VwGH vom 19.05.1969, 1562/68

Betreff

Der Verwaltungsgerichtshof hat durch den Vorsitzenden Senatspräsident Dr. Kaniak und die Hofräte Dr. Eichler, Dr. Frühwald, Hofstätter und Kobzina als Richter im Beisein des Schriftftührers Dr. Baran über die Beschwerde der M W in W, vertreten durch Dr. Walter Schuppich, Rechtsanwalt in Wien I, Falkestraße 6, gegen den Bescheid der Finanzlandesdirektion für Wien, Niederösterreich und Burgenland vom , Zl. GA VI-681/68, betreffend Familienbeihilfe 1968, zu Recht erkannt:

Spruch

Die Beschwerde wird als unbegründet abgewiesen.

Die Beschwerdeführerin hat dem Bund (Finanzlandesdirektion für Wien, Niederösterreich und Burgenland) Aufwendungen in der Höhe von S 390,-- binnen zwei Wochen bei sonstiger Exekution zu ersetzen.

**Arbeitsaufträge**:
- 1) Zitieren Sie aus dem Textauszug wörtlich die Stelle von „Der Verwaltungsgerichtshof hat“ bis einschließlich „Exekution zu ersetzen.“.
- 2) Welchen Betrag an Aufwendungen muss die Beschwerdeführerin laut dem Textauszug dem Bund ersetzen, und innerhalb welcher Frist?
Stützen Sie sich ausschließlich auf den Textauszug.

**Materialien**:
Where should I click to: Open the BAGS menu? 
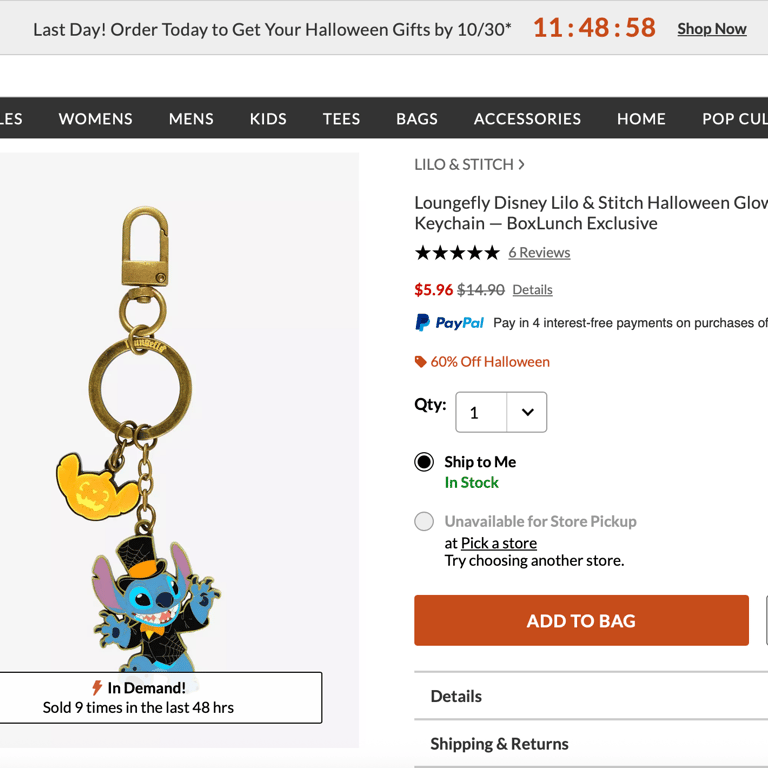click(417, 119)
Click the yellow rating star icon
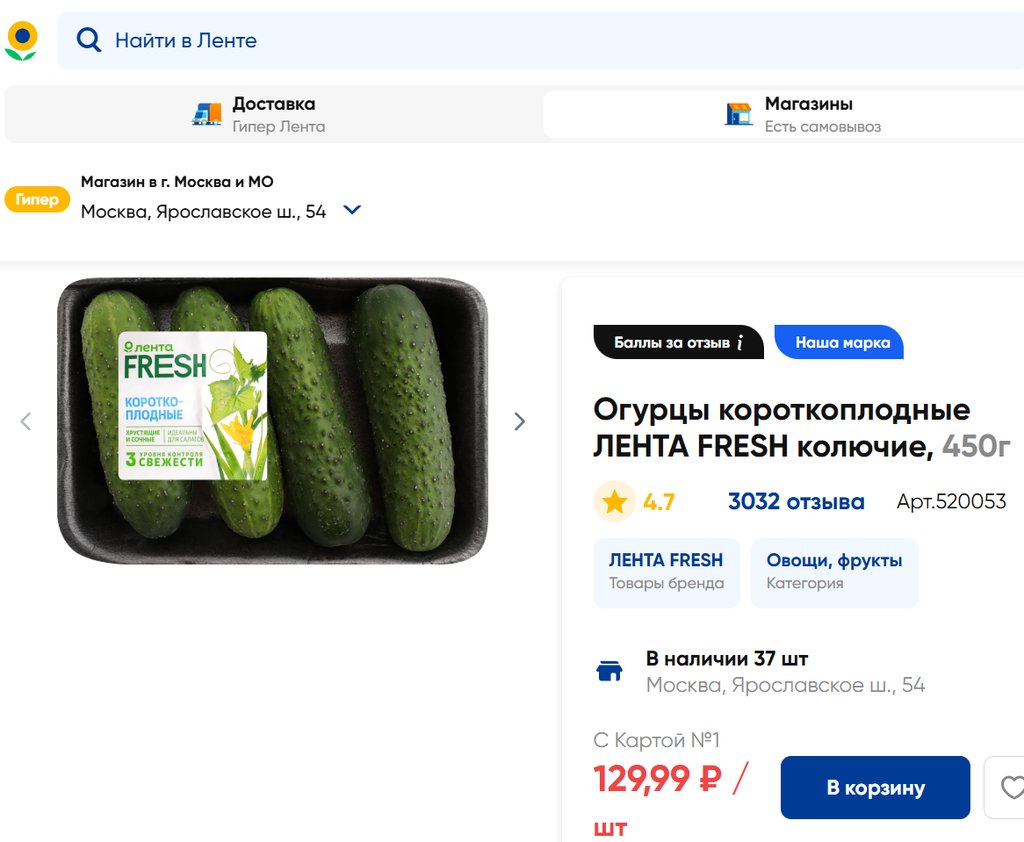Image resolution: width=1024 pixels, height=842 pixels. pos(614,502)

**Lösungen**:
- 1)
Der Verwaltungsgerichtshof hat durch den Vorsitzenden Senatspräsident Dr. Kaniak und die Hofräte Dr. Eichler, Dr. Frühwald, Hofstätter und Kobzina als Richter im Beisein des Schriftftührers Dr. Baran über die Beschwerde der M W in W, vertreten durch Dr. Walter Schuppich, Rechtsanwalt in Wien I, Falkestraße 6, gegen den Bescheid der Finanzlandesdirektion für Wien, Niederösterreich und Burgenland vom , Zl. GA VI-681/68, betreffend Familienbeihilfe 1968, zu Recht erkannt:

Spruch

Die Beschwerde wird als unbegründet abgewiesen.

Die Beschwerdeführerin hat dem Bund (Finanzlandesdirektion für Wien, Niederösterreich und Burgenland) Aufwendungen in der Höhe von S 390,-- binnen zwei Wochen bei sonstiger Exekution zu ersetzen.

- 2) Sie muss Aufwendungen in der Höhe von S 390,-- binnen zwei Wochen ersetzen.